#### [Exercises to complete]
**a)** Quote the stretch of the text about Michael Scammell's confiscated papers from "Although the confiscation" through "the Writers’ Union.", word for word.
**b)** Extend the text about Michael Scammell's confiscated papers and Lydia Chukovskaya's expulsion, continuing on from its final sentence.

#### [Excerpted text]
Although the confiscation of Michael Scammell’s papers took place in June of last year, the newspaper Soviet Russia has published its account only now, timing it to coincide with Lydia Chukovskaya’s expulsion from the Union of Soviet Writers. Moreover, the article contains numerous false allegations specifically designed to compromise Lydia Chukovskaya and to create some semblance of grounds for her expulsion from the Writers’ Union.

Ilya Yurchenko, the author of the article in Soviet Russia, asserts that Lydia Chukovskaya published her books with the anti-Soviet organization NTS, and that they were printed by the émigré publishing house Possev. He also claims that during the search, stories written by Lydia Chukovskaya were confiscated from Michael Scammell. All these assertions of Ilya Yurchenko are, of course, lies. I have seen the official customs record [that was given to Scammell] of the confiscated items; it contains only a listing of Michael Scammell’s personal notes (sixteen handwritten pages). Lydia Chukovskaya’s letter to me was not recorded, as the confiscation of this letter was illegal. No stories by Lydia Chukovskaya were involved at all.

#### [Given data]
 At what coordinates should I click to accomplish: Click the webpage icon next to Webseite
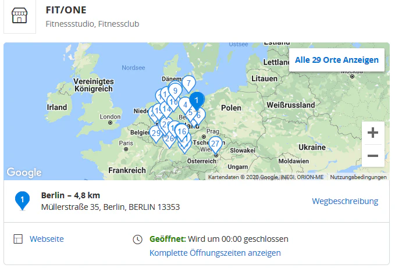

#### [Results of the exercise]
**a)**
Although the confiscation of Michael Scammell’s papers took place in June of last year, the newspaper Soviet Russia has published its account only now, timing it to coincide with Lydia Chukovskaya’s expulsion from the Union of Soviet Writers. Moreover, the article contains numerous false allegations specifically designed to compromise Lydia Chukovskaya and to create some semblance of grounds for her expulsion from the Writers’ Union.

**b)**
Concerning Lydia Chukovskaya’s books published abroad, it should be stated that these publications have no connection either with NTS or with the publishing house Possev. The story Sofya Petrovna appeared in the United States in The New Review (Novy Zhurnal) in 1966. It was published in book form in Paris, under the title Opustely dom (Deserted House) by the book store Librairie des Cinq Continents, which specializes in the sale of Russian, primarily Soviet books. This book store has no relationship to NTS or to Possev. Lydia Chukovskaya’s story Spusk pod vodu (Going Under) was published in Russian in 1972 by the Chekhov Publishing Corporation in the USA. This corporation also bears no relation to Possev. Both books by Lydia Chukovskaya have been translated into several languages by independent commercial publishing houses.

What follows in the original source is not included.